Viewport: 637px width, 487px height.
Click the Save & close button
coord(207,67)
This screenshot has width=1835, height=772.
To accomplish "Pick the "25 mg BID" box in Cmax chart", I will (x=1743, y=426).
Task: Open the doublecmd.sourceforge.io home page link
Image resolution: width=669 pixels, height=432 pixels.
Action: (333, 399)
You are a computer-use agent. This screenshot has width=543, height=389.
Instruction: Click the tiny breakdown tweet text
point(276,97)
--
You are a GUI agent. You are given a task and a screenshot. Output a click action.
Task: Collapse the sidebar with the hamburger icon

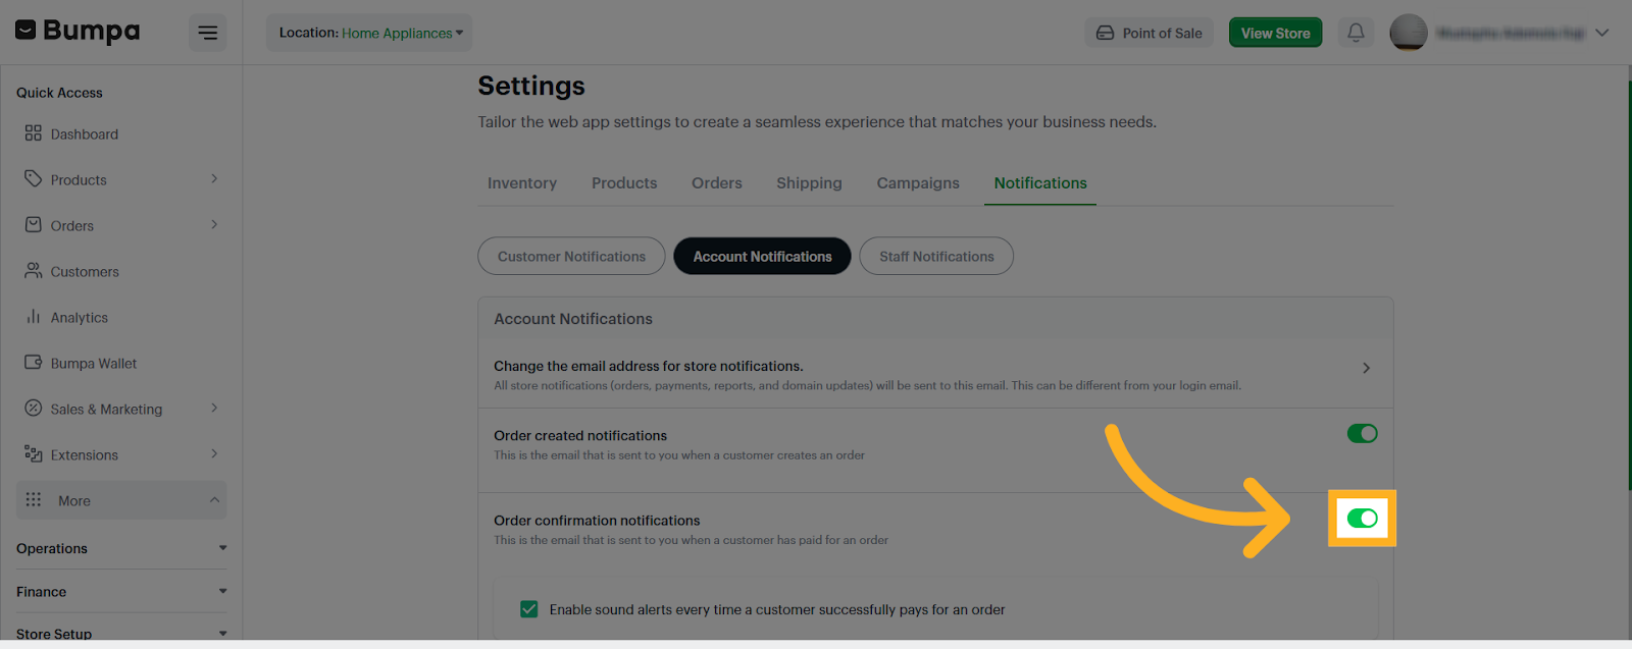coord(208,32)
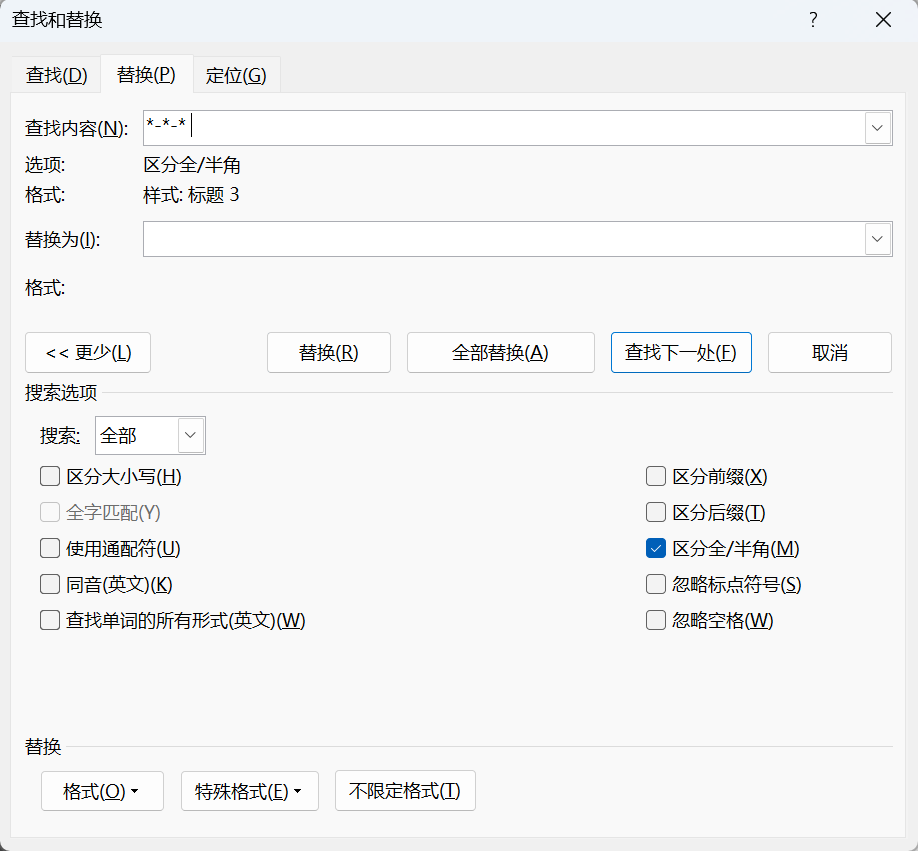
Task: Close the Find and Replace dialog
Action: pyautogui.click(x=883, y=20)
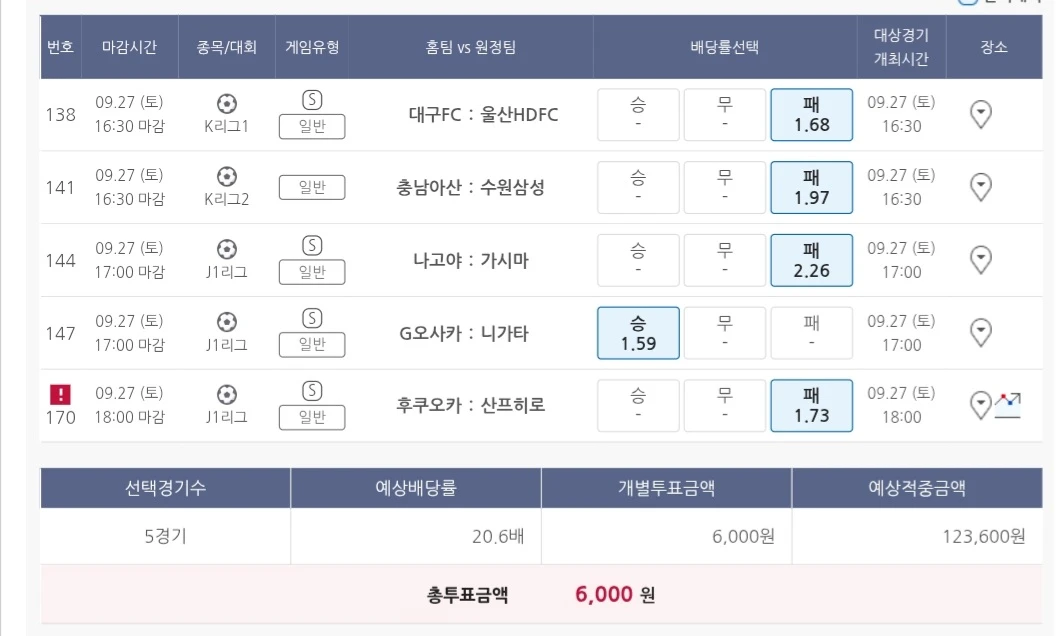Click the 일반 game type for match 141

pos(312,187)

__ACTIVITY__. Each line in the listing where the word "agent" is found is to be copied.

__TASK RESULT__.
You are a computer-use agent. This screenshot has width=543, height=389.
You are a GUI agent. You are given a task and a screenshot. Output a click action.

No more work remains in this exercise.